*ARBEITSAUFTRAG 1*: Schreiben Sie aus dem bereitgestellten Text die Passage ab, die mit „Wie heißt es“ beginnt und mit „wäre es zappenduster.“ endet.
*ARBEITSAUFTRAG 2*:
Prüfen Sie, ob die folgenden Aussagen mit dem bereitgestellten Text übereinstimmen, und antworten Sie jeweils mit Ja oder Nein sowie den entscheidenden Worten des Textes im genauen Wortlaut.
(a) Das Lied stammt von Fabian Vogt und Daniel Baginski.
(b) Der erste Satz Gottes besteht im Hebräischen aus drei Worten.
(c) Das Lied knüpft an die Einleitung des Matthäusevangeliums an.
*ARBEITSAUFTRAG 3*:
Beantworten Sie anhand des bereitgestellten Textes kurz die folgenden Fragen.
(a) Mit welchem reformatorischen Prinzip spielt das Lied?
(b) Wie lautet der erste Satz, den Gott laut Text gesagt hat?
(c) Was war nach dem zitierten Johannes-Prolog das Licht der Menschen?

*BEREITGESTELLTER TEXT*:

/ Lied der Woche

Allein durch das Wort (3/7)

Ein Lied und seine Bedeutung.

„Allein durch das Wort“ – ein Lied von Fabian Vogt und Daniel Baginski. Es spielt mit dem reformatorischen Prinzip „Sola Scriptura“ – Allein die Schrift, allein das Wort Gottes, allein die Bibel soll der Maßstab sein für den Glauben und wie er praktiziert wird. Und es knüpft an einem prominenten Bibelabschnitt an. An der Einleitung des Johannesevangelium, am sprichwörtlichen Johannes-Prolog: „Im Anfang war das Wort, und das Wort war bei Gott, und Gott war das Wort. Dasselbe war im Anfang bei Gott. Alle Dinge sind durch dasselbe gemacht, und ohne dasselbe ist nichts gemacht, was gemacht ist.“ Geheimnisvolle, unauslotbar tiefe Worte über Gott und sein Wort.

Wie heißt es weiter im Johannes-Prolog: In diesem Wort Gottes „war das Leben, und das Leben war das Licht der Menschen. Und das Licht scheint in der Finsternis, und die Finsternis hat's nicht ergriffen.“ Das Wort Gottes ist schöpferisch – und buchstäblich erhellend. Der erste Satz, von dem wir wissen, den hat Gott gesagt; er hat nur drei Worte, im hebräischen sogar nur zwei, und die lauten: „Es werde Licht!“ Ergebnis: Es ward Licht. Umkehrschluss: Ohne Gott und sein Wort wäre es zappenduster.

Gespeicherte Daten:

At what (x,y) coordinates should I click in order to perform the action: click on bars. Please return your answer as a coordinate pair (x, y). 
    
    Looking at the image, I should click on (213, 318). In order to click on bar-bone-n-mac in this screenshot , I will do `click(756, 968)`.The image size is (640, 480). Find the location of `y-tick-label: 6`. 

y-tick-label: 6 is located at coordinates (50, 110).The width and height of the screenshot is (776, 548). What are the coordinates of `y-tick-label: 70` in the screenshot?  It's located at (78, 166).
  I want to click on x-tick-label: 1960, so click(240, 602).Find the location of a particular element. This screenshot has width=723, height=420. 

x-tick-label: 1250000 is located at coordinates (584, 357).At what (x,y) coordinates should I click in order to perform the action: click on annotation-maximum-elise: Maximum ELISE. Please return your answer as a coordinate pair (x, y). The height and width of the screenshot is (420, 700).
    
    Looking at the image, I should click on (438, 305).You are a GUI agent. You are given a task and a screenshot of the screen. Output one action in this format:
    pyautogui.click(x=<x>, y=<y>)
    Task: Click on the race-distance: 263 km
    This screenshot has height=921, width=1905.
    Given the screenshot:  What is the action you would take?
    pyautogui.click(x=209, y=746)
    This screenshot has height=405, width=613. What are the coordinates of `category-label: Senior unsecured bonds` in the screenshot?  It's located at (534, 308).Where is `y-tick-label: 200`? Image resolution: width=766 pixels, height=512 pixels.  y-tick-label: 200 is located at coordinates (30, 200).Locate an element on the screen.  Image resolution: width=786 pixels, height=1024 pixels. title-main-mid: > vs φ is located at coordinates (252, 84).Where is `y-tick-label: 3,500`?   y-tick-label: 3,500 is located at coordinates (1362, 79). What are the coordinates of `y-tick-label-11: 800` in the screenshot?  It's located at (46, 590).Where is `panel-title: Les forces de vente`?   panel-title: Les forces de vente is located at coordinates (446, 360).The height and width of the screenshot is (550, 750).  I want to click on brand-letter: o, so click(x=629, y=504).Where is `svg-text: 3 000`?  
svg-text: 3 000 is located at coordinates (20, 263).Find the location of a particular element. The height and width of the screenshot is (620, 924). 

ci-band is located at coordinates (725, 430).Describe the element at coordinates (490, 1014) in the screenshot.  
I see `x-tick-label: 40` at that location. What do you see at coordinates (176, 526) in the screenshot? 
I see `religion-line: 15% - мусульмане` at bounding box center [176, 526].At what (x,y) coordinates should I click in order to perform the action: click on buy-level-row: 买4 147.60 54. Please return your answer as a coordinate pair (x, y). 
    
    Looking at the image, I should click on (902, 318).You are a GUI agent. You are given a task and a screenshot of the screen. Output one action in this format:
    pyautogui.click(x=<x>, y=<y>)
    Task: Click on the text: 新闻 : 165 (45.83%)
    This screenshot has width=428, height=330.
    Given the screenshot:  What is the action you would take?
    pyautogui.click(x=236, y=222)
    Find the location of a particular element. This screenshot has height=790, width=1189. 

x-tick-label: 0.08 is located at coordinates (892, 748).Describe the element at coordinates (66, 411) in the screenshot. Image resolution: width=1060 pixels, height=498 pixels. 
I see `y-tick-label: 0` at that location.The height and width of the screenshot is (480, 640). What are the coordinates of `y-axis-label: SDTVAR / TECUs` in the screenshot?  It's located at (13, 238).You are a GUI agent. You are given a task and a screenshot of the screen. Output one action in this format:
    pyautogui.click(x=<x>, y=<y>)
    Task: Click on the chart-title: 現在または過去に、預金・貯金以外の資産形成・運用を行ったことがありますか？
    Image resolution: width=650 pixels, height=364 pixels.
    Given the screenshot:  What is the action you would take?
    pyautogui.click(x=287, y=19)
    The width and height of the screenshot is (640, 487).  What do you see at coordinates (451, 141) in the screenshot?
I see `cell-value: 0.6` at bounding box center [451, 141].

*IHRE LÖSUNG 1*:
Wie heißt es weiter im Johannes-Prolog: In diesem Wort Gottes „war das Leben, und das Leben war das Licht der Menschen. Und das Licht scheint in der Finsternis, und die Finsternis hat's nicht ergriffen.“ Das Wort Gottes ist schöpferisch – und buchstäblich erhellend. Der erste Satz, von dem wir wissen, den hat Gott gesagt; er hat nur drei Worte, im hebräischen sogar nur zwei, und die lauten: „Es werde Licht!“ Ergebnis: Es ward Licht. Umkehrschluss: Ohne Gott und sein Wort wäre es zappenduster.

*IHRE LÖSUNG 2*:
(a) Ja: „ein Lied von Fabian Vogt und Daniel Baginski“
(b) Nein: „er hat nur drei Worte, im hebräischen sogar nur zwei“
(c) Nein: „An der Einleitung des Johannesevangelium“

*IHRE LÖSUNG 3*:
(a) Mit dem Prinzip „Sola Scriptura“.
(b) „Es werde Licht!“
(c) Das Leben.